-- Task instructions --
Report, unchanged, each line of the material that contains the word "accomplish".

[Entries on where items appear]

* * *

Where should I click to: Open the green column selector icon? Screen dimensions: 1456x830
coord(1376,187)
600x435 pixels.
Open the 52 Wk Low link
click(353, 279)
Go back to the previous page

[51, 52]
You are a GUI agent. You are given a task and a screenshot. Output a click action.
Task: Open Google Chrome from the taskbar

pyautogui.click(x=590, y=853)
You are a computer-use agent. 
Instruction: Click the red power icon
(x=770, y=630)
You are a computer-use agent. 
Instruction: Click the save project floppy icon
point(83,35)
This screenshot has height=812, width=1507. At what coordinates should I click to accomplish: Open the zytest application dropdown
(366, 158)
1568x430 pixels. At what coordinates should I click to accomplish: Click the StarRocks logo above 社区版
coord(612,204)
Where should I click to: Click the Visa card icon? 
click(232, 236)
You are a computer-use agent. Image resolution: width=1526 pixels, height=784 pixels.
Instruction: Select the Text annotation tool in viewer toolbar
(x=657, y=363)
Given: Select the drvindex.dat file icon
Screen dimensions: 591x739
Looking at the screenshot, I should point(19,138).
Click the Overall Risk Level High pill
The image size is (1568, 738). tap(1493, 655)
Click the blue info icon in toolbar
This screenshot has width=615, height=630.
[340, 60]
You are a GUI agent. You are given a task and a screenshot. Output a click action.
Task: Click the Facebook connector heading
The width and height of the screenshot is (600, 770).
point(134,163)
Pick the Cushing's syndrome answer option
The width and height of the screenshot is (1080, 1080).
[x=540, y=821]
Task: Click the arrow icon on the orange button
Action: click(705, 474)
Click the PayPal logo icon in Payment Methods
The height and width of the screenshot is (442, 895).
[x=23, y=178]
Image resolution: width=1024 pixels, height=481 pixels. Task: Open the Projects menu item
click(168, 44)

* * *

-- Answer for this exercise --
This screenshot has height=812, width=1507. At what coordinates should I click to accomplish: Open the zytest application dropdown
1568x430 pixels. At what coordinates should I click to accomplish: Click the StarRocks logo above 社区版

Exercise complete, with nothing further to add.